+++ RECORDS FOR THIS EXERCISE

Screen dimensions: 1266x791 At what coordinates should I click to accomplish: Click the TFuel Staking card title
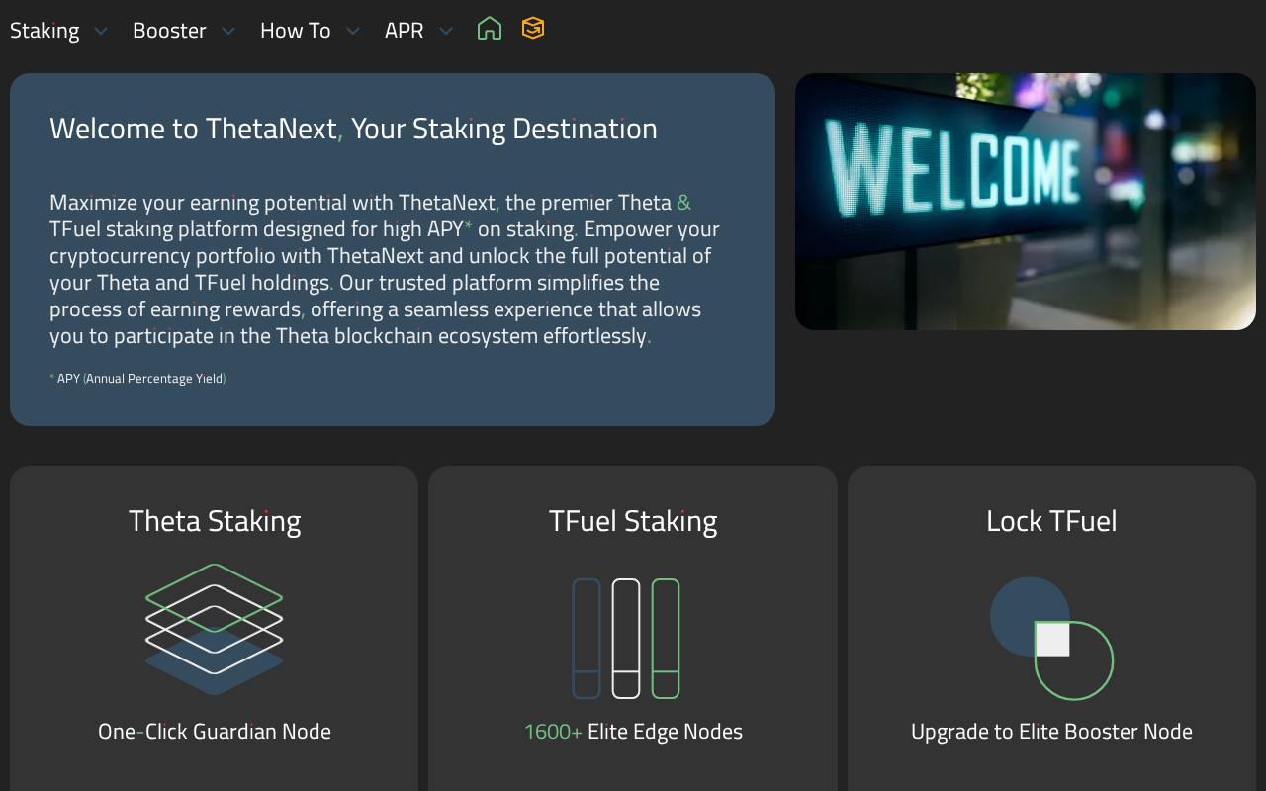(633, 521)
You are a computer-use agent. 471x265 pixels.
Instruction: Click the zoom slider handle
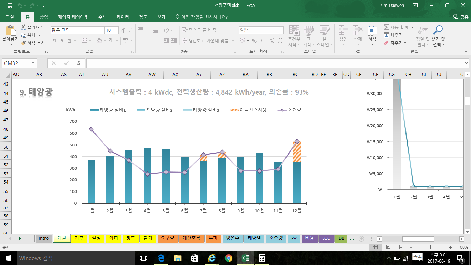[x=431, y=247]
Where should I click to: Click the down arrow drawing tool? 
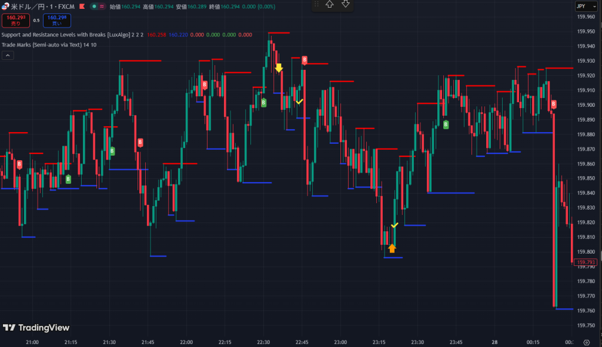tap(346, 4)
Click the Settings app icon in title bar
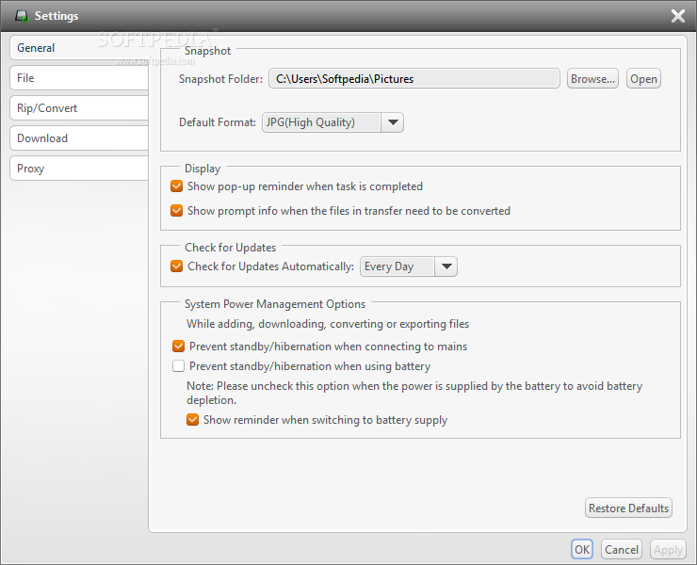Viewport: 697px width, 565px height. [x=22, y=16]
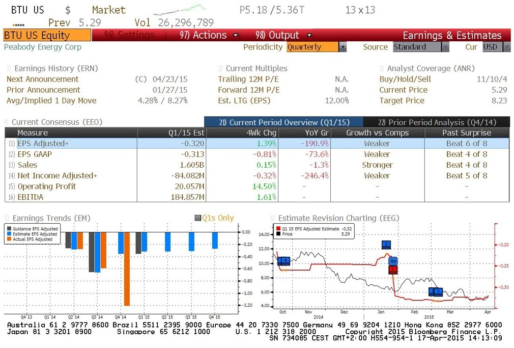The image size is (514, 348).
Task: Click the blue GU guidance marker
Action: coord(393,260)
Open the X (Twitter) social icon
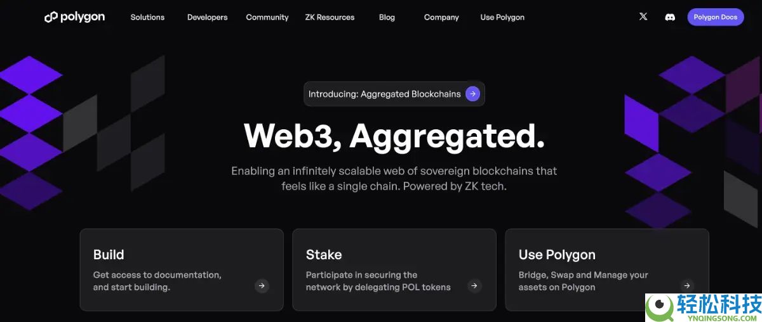Image resolution: width=762 pixels, height=322 pixels. pyautogui.click(x=643, y=17)
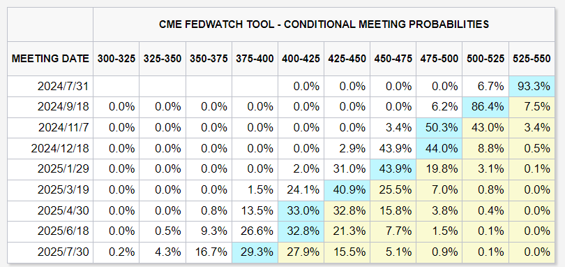Select the 29.3% highlighted cell

click(x=255, y=252)
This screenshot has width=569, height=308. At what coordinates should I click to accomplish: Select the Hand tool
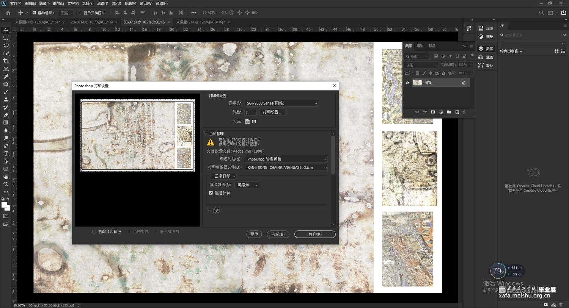tap(6, 177)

++++++

Give back, word for word, the lines from the one containing "This screenshot has" through the last line of the listing above; include both ends and exclude the pictures.

This screenshot has width=569, height=308. At what coordinates should I click to accomplish: Select the Hand tool
tap(6, 177)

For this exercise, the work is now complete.